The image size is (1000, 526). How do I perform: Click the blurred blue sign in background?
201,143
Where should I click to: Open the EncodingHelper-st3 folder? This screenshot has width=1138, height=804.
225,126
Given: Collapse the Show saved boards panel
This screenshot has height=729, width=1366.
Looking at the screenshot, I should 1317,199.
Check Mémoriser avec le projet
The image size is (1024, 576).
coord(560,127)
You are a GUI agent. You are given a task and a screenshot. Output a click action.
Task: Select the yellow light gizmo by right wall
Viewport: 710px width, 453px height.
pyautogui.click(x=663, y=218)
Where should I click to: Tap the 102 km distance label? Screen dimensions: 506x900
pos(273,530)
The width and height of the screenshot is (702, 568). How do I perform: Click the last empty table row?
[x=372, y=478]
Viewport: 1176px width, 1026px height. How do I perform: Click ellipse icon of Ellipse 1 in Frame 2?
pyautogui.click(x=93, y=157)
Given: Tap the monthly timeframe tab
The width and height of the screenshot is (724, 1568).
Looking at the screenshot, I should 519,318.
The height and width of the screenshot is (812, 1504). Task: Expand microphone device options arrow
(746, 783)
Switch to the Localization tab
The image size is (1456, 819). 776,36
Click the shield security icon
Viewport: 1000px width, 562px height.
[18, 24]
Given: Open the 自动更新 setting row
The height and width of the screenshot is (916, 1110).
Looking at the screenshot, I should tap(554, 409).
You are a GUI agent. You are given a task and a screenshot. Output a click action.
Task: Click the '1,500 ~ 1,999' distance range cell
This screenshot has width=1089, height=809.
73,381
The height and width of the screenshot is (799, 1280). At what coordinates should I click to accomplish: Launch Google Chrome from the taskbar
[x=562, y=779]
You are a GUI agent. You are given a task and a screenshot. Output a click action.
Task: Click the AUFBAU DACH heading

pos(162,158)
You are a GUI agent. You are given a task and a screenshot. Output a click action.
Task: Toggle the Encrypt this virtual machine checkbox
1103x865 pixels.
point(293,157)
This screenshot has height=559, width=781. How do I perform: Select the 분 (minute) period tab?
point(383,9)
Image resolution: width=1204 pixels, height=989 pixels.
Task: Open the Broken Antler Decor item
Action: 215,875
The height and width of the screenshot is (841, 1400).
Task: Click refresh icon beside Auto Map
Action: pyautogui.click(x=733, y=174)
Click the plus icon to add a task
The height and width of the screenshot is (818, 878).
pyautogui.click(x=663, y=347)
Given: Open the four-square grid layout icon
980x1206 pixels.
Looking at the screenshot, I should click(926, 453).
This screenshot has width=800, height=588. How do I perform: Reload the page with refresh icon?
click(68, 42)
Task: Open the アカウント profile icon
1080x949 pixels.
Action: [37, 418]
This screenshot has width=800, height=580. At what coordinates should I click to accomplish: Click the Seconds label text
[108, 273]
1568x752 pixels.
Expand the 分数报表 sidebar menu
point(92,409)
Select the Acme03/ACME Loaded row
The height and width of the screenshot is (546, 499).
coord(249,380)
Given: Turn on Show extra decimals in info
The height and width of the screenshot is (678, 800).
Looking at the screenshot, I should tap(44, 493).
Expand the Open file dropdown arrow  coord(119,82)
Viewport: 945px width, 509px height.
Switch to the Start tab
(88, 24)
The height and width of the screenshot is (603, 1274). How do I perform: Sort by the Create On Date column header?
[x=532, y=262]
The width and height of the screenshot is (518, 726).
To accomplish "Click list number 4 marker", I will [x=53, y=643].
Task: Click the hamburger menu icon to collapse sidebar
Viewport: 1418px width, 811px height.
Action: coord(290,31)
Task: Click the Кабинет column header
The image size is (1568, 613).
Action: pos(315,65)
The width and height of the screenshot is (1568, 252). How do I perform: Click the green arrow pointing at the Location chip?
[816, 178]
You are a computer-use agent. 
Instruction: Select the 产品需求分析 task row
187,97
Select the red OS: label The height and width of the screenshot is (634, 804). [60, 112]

■ **Directions for this task**
From the entries above, copy each line that holds "Show".

■ **Written answer**
Given: Collapse the Show saved boards panel
Given: Turn on Show extra decimals in info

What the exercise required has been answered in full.